Hausdorffness and compactness of the topology reflect basic properties of first-order logic: namely, the behavior of negation and the finiteness of proofs, respectively.

EDIT: Before going further, based on your comment below I think it's worth stating explicitly the following: if $T$ is complete (and consistent), then for any sentence $\varphi$ exactly one of $\varphi$ and $\neg\varphi$ is in $T$. In particular, if $T$ is complete and we know $\varphi\not\in T$, then we know $\neg\varphi\in T$.

  • Towards Hausdorffness: Suppose $T_0, T_1$ are distinct complete theories. Then there is some $\varphi$ such that $\varphi\in T_0$ and $\neg\varphi\in T_1$ (why?). Do you see a corresponding pair of basic open sets which appropriately separate $T_0$ and $T_1$?

  • Towards compactness: It will probably be easier, first, to consider basic open covers - that is, covers by basic opens (not just by opens). Suppose $\mathcal{C}=\{B_\varphi:\varphi\in \Gamma\}$ (for some set of sentences $\Gamma$) is a basic open cover.
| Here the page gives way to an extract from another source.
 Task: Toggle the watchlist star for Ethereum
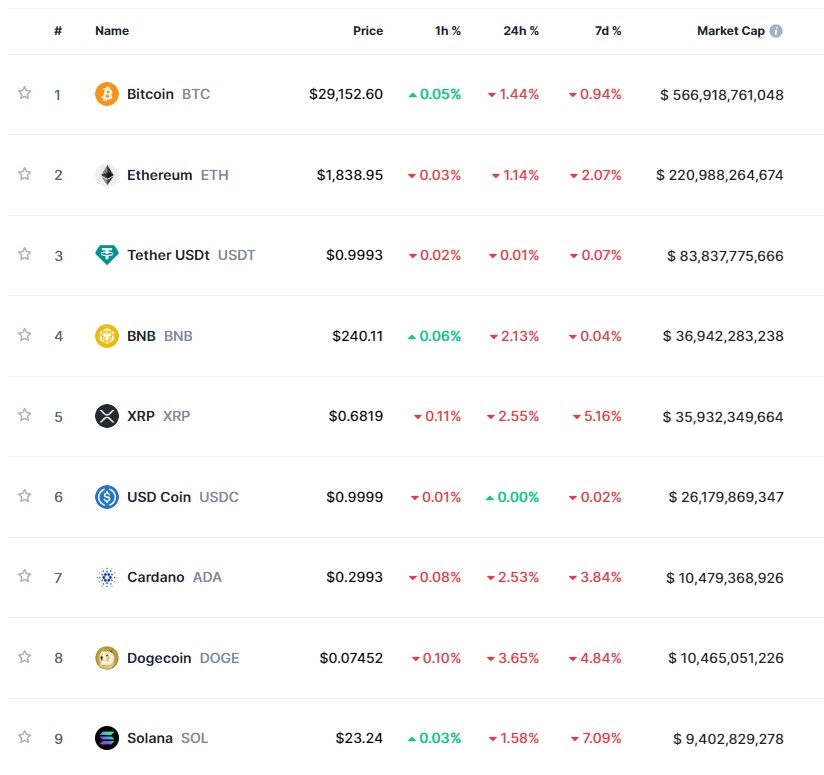coord(25,174)
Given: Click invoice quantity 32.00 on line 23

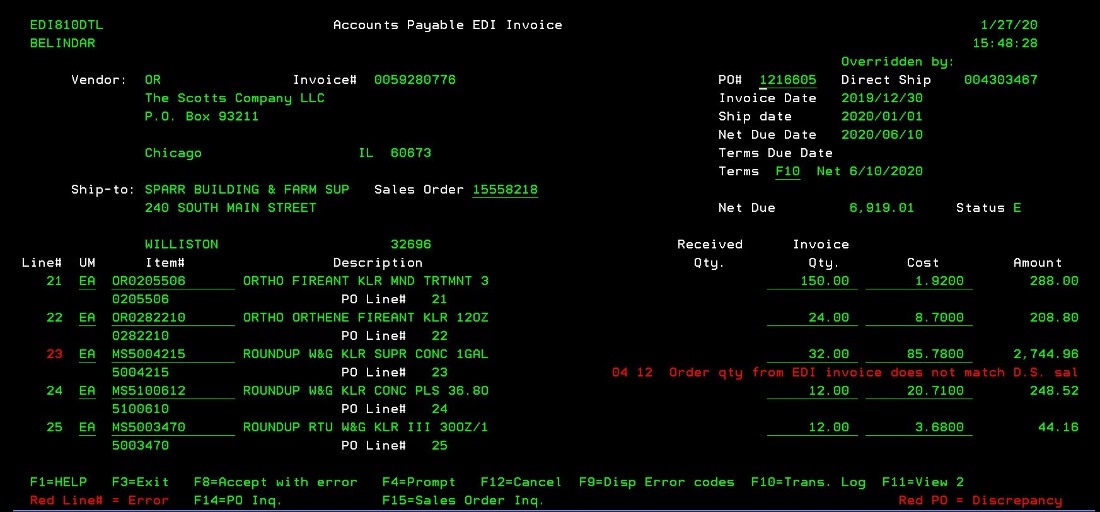Looking at the screenshot, I should coord(827,354).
Then every theory $T$ is in some $B_\varphi$. Now think about the set $\check{\Gamma}=\{\neg\varphi: \varphi\in\Gamma\}$. If $\mathcal{C}$ has no finite subcover, then $\check{\Gamma}$ is finitely consistent (why?) and hence actually consistent, since proofs are only finitely long. Consider a complete theory $T\supseteq\check{\Gamma}$; do you see a problem with this theory as a point in our space? HINT: think about the "cover" $\mathcal{C}$ ...


Of course, it might feel a bit odd that we're not using the compactness theorem in proving the compactness of this space. Ultimately this comes down to the precise way we defined the space. "Complete (consistent) theory" is a proof-theoretic property, and doesn't invoke models in any way, so there's no need to bring semantic notions into the picture.

We could, however, have considered the space whose points are theories of structures - that is, sets of sentences of the form $Th(\mathcal{M})$ for $\mathcal{M}$ a structure (equivalently, complete satisfiable theories). Clearly every such set is complete and consistent, but the converse requires the full strength of the completeness theorem. To show that this space is compact, we can either use the completeness theorem to reduce it to the situation above ... or use the (weaker) compactness theorem to (following otherwise the argument above) go from "$\check{\Gamma}$ is finitely satisfiable" to "$\check{\Gamma}$ is satisfiable," and then let $T=Th(\mathcal{M})$ for some $\mathcal{M}\models\check{\Gamma}$.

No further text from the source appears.